===== ТЕКСТ
Наконец, в руках колониальных протагонистов, многие из которых были выдающимися личностями, поддерживаемыми влиятельными лоббистскими группировками, борьба за «сердца и умы» становилась одновременно и упражнением по связям с общественностью и готовым решением, предназначенным для того, чтобы представить империализм как форму социального контроля, не требующую особых усилий и не сопряженную с риском, тем, кто опасался, что затраты окажутся слишком высокими. «Малые» войны предлагались как беспроигрышная для всех сторон формула, которая одновременно распространяла влияние отечества и приносила пользу местному населению, которое приветствовало бы вторжение как освобождение. Целью таких солдат было обеспечить себе статус и влияние в своих военных организациях, а также оградить себя от назойливости и критики их методов со стороны гражданских политиков, которых они глубоко возмущали, и которые были готовы всадить нож в спину.
==========
===== ИСХОДНЫЕ ЗАПИСИ
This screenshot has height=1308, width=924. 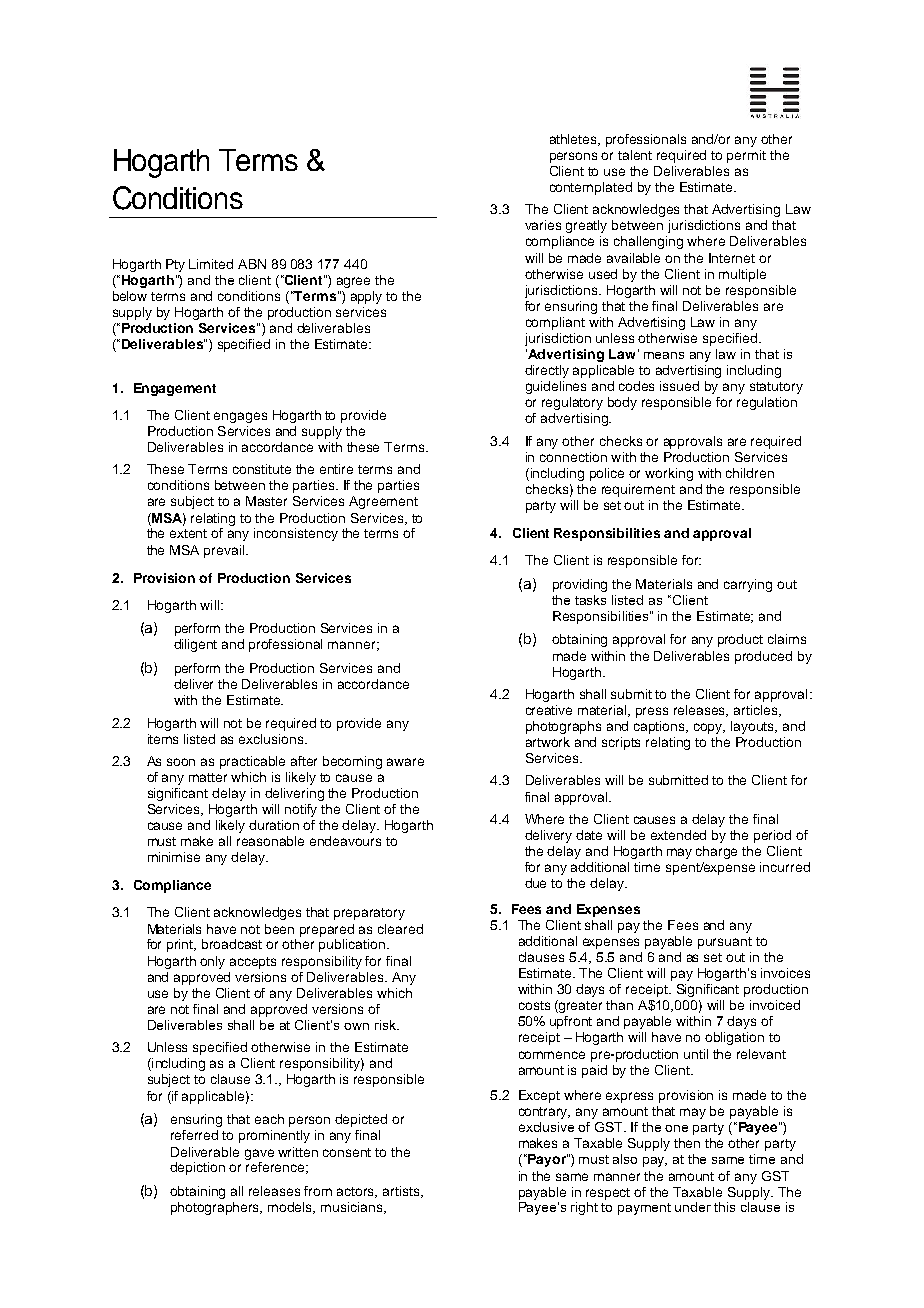 I want to click on extent, so click(x=188, y=533).
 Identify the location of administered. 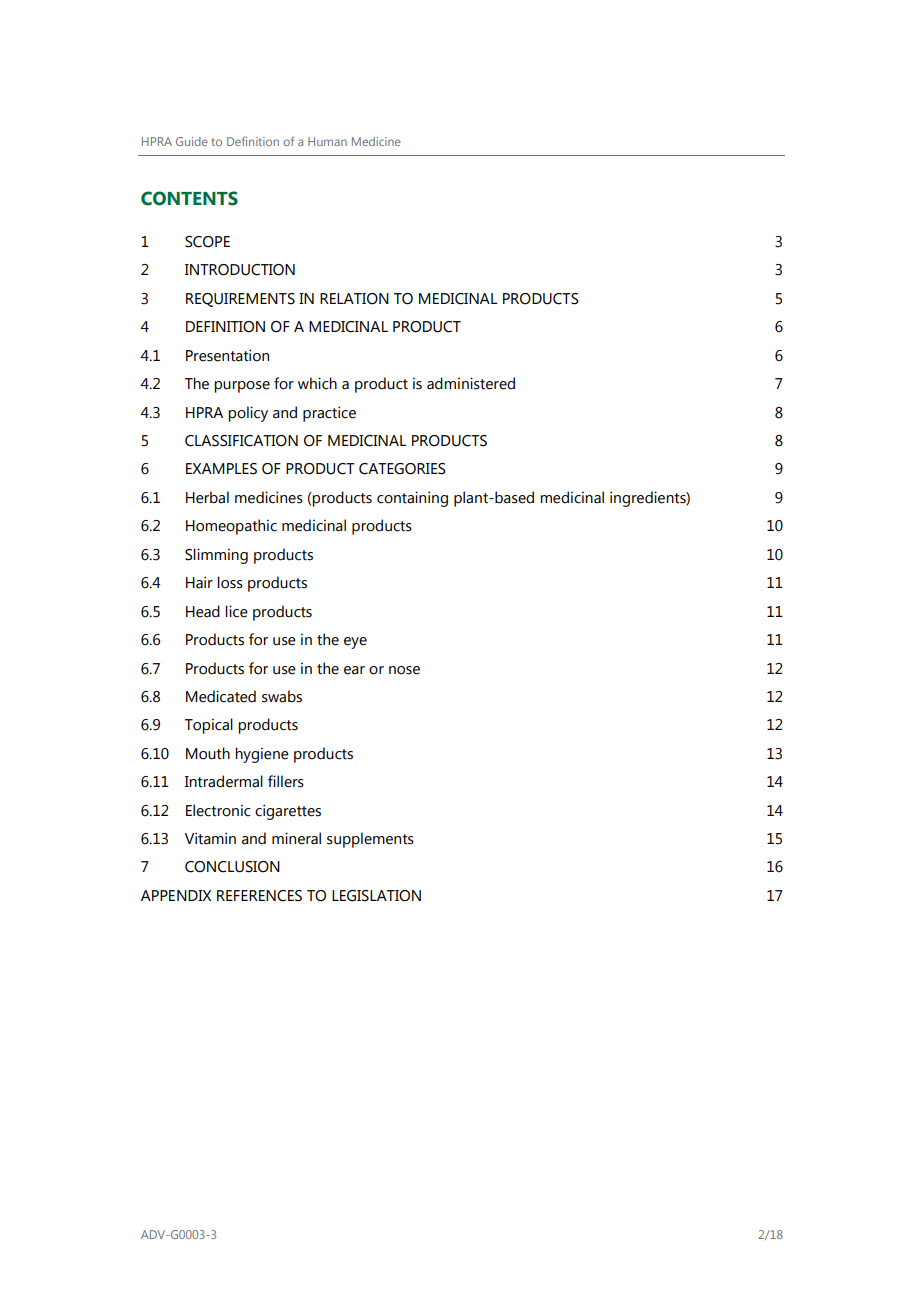
(471, 383).
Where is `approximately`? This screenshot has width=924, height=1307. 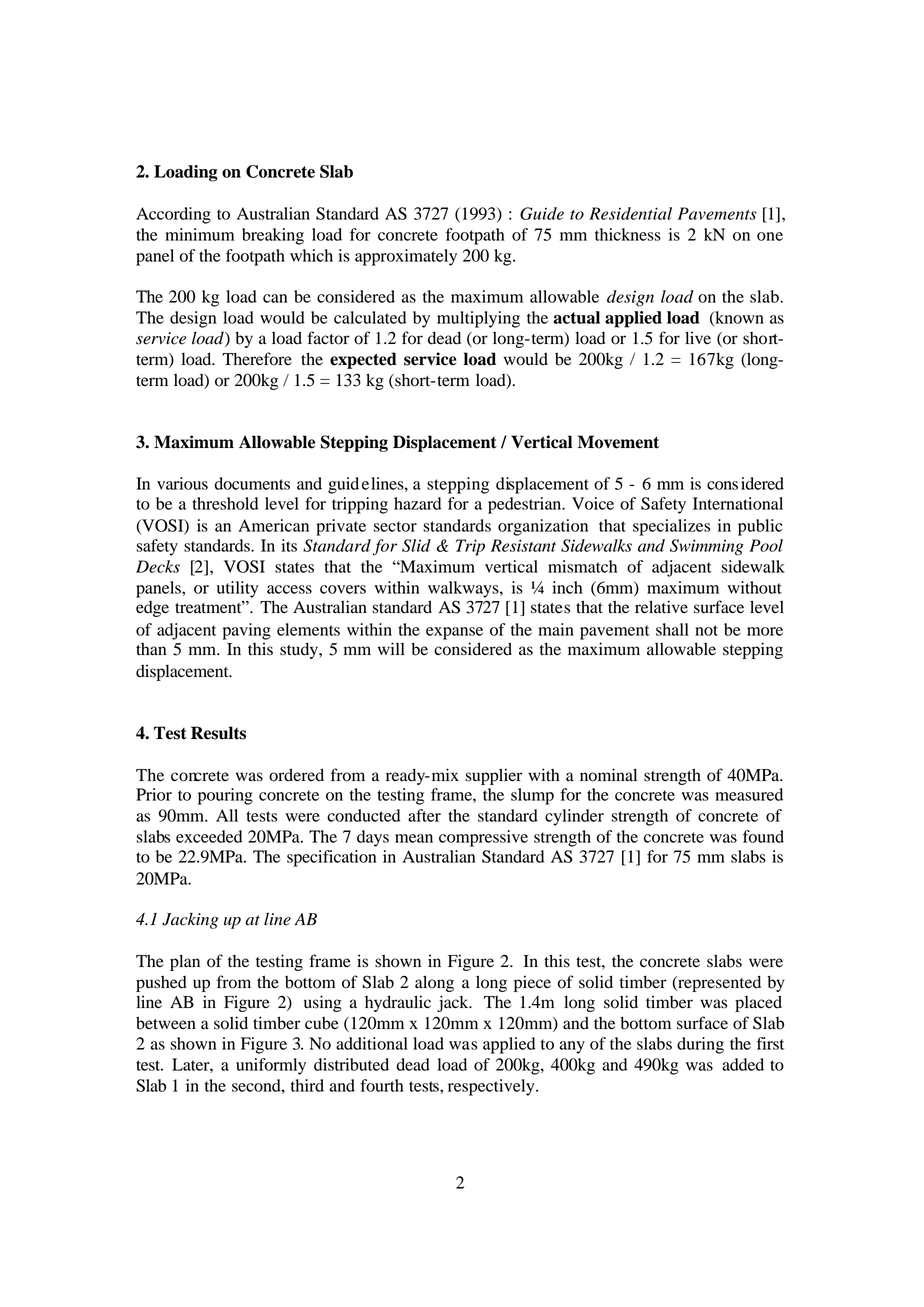
approximately is located at coordinates (406, 257).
==========
ВАШИ ЗАДАНИЯ:
[A] Как, согласно тексту, местное население должно было встретить вторжение?
[B] Перепишите строки списка в виде нумерованного перечня, начав со строки, где есть «Identify the location of administered.», и закончив последней строкой списка. Пустые строки и изображения не включайте.
Список никак не связан с текстом.

ОТВЕТЫ:
[A] Как освобождение.

[B]
1.  Identify the location of administered. 
2. (471, 383).
3. Where is `approximately`? This screenshot has width=924, height=1307. 
4. approximately is located at coordinates (406, 257).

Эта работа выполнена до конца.